WITH [CTE_Name](<Column names>)
AS
(
--Put the anchor statement here
--This would give you the root of the recursive resultset
UNION ALL
--Put the recursive part of the query here
--This will handle the recursions and should reference [CTE_Name]
)

If we take for an example a table of Employees with the following structure

EmployeeID
ManagerID
FirstName.
LastName.
JobTitle,
Phone

In which the ManagerID references back to the EmployeeID of the manager whom the Employee reports to. Now, if we needed to create a list of all of the Employees whom reported to a particular manager and to make that list recursive …we could use the following in order to get the full recursive list.


DECLARE @EmployeeTable TABLE
(
-- Add the column definitions for the TABLE variable here
FirstName nvarchar(50)
,LastName nvarchar(50)
,JobTitle nvarchar(50)
,Phone nvarchar(25)
,ManagerID int
,EmployeeID int
)

-- INSERT the initial level of employees
INSERT INTO @EmployeeTable(FirstName,LastName,JobTitle,Phone,ManagerID,EmployeeID)
SELECT E.FirstName,E.LastName,E.JobTitle,E.Phone,Emp.ManagerID,Emp.EmployeeID
FROM HumanResources.vEmployee E INNER JOIN HumanResources.Employee Emp
ON E.EmployeeID=Emp.EmployeeID
WHERE Emp.ManagerID=5

DECLARE @EmpCount int
SELECT @EmpCount=COUNT(*) FROM HumanResources.Employee WHERE ManagerID IN
(SELECT DISTINCT EmployeeID FROM @EmployeeTable) AND ManagerID IS NOT NULL
AND EmployeeID NOT IN (SELECT DISTINCT EmployeeID FROM @EmployeeTable)

WHILE @EmpCount>0
BEGIN
INSERT INTO @EmployeeTable(FirstName,LastName,JobTitle,Phone,ManagerID,EmployeeID)
SELECT E.FirstName,E.LastName,E.JobTitle,E.Phone,Emp.ManagerID,Emp.EmployeeID
FROM HumanResources.vEmployee E INNER JOIN HumanResources.Employee Emp
ON E.EmployeeID=Emp.EmployeeID AND Emp.ManagerID IS NOT NULL
WHERE Emp.ManagerID IN (SELECT DISTINCT EmployeeID FROM @EmployeeTable)
AND Emp.EmployeeID NOT IN (SELECT DISTINCT EmployeeID FROM @EmployeeTable)
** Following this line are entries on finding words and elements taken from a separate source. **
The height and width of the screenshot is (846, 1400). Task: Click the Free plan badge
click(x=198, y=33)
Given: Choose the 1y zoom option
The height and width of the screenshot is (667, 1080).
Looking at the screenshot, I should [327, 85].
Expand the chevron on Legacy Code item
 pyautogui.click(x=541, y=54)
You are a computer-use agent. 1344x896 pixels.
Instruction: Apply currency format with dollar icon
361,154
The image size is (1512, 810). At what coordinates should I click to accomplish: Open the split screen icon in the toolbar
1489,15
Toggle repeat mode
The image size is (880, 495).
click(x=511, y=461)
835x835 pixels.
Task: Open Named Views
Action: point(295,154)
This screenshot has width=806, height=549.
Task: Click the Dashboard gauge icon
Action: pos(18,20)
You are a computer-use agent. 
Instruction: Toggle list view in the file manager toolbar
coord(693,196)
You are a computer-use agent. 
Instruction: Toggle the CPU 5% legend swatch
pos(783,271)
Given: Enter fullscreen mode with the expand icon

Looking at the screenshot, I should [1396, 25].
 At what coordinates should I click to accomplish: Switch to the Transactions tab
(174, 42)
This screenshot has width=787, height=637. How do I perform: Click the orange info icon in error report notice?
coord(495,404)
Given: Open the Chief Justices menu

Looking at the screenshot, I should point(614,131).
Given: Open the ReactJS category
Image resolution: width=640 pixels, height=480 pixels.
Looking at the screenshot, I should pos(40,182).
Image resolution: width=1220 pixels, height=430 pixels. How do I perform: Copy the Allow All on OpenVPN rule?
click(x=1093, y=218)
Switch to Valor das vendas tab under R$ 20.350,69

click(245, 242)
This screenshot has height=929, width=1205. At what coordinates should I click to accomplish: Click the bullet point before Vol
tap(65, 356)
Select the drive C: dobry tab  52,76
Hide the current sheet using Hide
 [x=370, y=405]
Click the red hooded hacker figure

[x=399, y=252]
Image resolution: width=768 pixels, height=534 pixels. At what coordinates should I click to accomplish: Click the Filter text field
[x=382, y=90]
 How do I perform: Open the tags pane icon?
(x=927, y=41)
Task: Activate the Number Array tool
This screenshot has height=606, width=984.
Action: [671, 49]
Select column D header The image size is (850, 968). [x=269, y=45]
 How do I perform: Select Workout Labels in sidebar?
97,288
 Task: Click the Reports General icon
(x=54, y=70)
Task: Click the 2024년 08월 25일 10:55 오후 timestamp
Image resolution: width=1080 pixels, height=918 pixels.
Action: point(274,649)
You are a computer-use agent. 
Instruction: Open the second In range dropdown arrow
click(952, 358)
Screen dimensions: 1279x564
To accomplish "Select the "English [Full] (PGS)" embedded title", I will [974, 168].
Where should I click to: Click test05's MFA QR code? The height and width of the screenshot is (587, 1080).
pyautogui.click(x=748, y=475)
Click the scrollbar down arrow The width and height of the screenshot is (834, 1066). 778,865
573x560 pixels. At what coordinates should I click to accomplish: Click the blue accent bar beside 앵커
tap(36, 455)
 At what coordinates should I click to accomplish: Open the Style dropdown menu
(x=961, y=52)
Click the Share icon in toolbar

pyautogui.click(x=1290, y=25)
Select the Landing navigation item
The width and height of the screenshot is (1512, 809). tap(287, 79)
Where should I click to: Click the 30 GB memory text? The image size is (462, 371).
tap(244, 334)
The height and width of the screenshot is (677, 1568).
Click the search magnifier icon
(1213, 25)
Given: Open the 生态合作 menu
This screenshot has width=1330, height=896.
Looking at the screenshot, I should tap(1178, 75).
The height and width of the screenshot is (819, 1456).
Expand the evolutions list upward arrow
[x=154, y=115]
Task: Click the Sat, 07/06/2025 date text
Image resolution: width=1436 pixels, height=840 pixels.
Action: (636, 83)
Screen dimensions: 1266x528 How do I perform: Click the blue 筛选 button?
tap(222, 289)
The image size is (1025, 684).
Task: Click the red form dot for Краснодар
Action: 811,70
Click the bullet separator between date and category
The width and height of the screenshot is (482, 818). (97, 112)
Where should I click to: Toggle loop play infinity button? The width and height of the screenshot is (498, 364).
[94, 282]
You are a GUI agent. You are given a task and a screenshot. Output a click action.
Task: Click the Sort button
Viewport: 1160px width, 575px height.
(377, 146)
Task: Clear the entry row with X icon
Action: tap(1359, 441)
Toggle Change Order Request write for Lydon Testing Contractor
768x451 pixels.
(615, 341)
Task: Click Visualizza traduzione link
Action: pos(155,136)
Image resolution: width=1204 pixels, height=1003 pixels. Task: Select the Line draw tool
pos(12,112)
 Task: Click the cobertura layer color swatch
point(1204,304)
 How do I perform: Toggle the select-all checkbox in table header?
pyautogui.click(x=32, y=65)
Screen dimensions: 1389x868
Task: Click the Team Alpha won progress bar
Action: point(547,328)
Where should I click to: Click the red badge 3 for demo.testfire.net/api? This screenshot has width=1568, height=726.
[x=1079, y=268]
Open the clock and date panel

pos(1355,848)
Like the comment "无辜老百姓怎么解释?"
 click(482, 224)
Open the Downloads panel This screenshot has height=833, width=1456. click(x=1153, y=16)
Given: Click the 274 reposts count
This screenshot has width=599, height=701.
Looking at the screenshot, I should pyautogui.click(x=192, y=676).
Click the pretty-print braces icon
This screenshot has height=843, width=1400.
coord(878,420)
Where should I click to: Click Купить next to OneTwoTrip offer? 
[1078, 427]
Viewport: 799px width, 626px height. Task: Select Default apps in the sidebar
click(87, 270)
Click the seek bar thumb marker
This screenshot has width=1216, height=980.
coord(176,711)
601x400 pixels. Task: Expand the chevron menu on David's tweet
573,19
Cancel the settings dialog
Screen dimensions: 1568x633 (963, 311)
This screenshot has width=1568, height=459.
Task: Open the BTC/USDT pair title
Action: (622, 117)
--Now refresh the numbers again
SELECT @EmpCount=COUNT(*) FROM HumanResources.Employee WHERE ManagerID IN
(SELECT DISTINCT EmployeeID FROM @EmployeeTable) AND ManagerID IS NOT NULL
AND EmployeeID NOT IN (SELECT DISTINCT EmployeeID FROM @EmployeeTable)
END

However, we could simplify the above code if we were to use a Common Table expression as the following


With EmployeeTable (EmployeeID, ManagerID, FirstName, LastName, JobTitle, Phone)
AS
(
--Anchor Query comes first
SELECT E.FirstName,E.LastName,E.JobTitle,E.Phone,Emp.ManagerID,Emp.EmployeeID
FROM HumanResources.vEmployee E INNER JOIN HumanResources.Employee Emp
ON E.EmployeeID=Emp.EmployeeID
WHERE Emp.ManagerID=5
--Then the recursive part
SELECT E.FirstName,E.LastName,E.JobTitle,E.Phone,Emp.ManagerID,Emp.EmployeeID
FROM HumanResources.vEmployee E INNER JOIN HumanResources.Employee Emp
ON E.EmployeeID=Emp.EmployeeID
INNER JOIN EmployeeTable as ET
ON Emp.ManagerID=ET.EmployeeID
)

--Now select from the CTE
SELECT * FROM EmployeeTable

As you can see a much simpler piece of code to understand. Add this to the fact that you could couple this inside of a user-defined function and it creates a powerful tool to use within your applications.